Independent global economic researchers Capital Economics have a standing prediction that falling house prices will force the RBNZ to begin cutting interest rates again next year.
I don't think you can rule out such a scenario at all. Big mortgages. Big interest payments. No money to spend. Businesses suffer. Economy tanks.
What could or should the Government do? Good question. But if this Government stays true to form anything it comes up with will be late and reactive.
In the meantime I guess all we can do is watch and wait and hope things don't get as bad as it appears they might.

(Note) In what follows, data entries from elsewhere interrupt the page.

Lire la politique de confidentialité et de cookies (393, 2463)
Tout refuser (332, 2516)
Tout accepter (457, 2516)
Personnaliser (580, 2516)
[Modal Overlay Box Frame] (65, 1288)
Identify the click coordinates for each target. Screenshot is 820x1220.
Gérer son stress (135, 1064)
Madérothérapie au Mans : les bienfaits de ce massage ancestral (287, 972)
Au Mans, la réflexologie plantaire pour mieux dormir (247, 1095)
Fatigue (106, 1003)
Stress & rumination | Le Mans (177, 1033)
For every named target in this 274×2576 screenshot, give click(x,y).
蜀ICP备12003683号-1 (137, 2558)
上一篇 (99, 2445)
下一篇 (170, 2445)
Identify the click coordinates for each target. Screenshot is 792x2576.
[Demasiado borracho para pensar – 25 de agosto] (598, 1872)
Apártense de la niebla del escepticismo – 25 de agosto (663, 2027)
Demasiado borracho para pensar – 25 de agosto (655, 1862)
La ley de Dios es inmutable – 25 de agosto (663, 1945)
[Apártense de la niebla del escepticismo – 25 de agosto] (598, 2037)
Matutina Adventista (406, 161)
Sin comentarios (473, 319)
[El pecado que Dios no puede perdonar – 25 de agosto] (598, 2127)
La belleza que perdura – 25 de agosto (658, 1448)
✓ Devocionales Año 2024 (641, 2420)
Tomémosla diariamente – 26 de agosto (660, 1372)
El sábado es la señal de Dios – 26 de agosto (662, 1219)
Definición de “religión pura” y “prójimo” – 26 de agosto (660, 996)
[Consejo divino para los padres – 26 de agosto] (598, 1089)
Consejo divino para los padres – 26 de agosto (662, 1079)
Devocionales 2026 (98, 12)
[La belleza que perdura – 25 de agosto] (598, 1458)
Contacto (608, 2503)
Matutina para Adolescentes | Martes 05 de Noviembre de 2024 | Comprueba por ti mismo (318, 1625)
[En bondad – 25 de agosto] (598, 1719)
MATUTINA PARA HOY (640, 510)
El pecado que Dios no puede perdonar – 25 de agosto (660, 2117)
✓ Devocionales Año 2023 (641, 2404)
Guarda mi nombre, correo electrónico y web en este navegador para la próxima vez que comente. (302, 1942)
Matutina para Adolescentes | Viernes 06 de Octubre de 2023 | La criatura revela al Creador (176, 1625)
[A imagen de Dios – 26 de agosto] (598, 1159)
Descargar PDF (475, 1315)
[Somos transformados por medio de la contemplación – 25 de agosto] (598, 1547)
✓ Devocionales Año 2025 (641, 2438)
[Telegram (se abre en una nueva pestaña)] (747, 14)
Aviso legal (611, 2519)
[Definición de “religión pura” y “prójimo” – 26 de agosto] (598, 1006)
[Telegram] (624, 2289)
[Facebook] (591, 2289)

*The full details of these examples are:
- Average-sized new 30-year mortgage of $329,000 taken out in May 2021 fixed for one year at 2.25%, with monthly payments of $1258.
- Mortgage refixed after a year at a new rate (one-year) of 4.55%, with monthly payments of $1677 - a $419 a month increase.
- Average-sized new first home buyer 30-year mortgage of $548,000 taken out in May 2021 fixed for one year at 2.25%, with monthly payments of $2095.
- Mortgage refixed after a year at a new rate (one-year) of 4.55%, with monthly payments of $2793 - a $698 a month increase.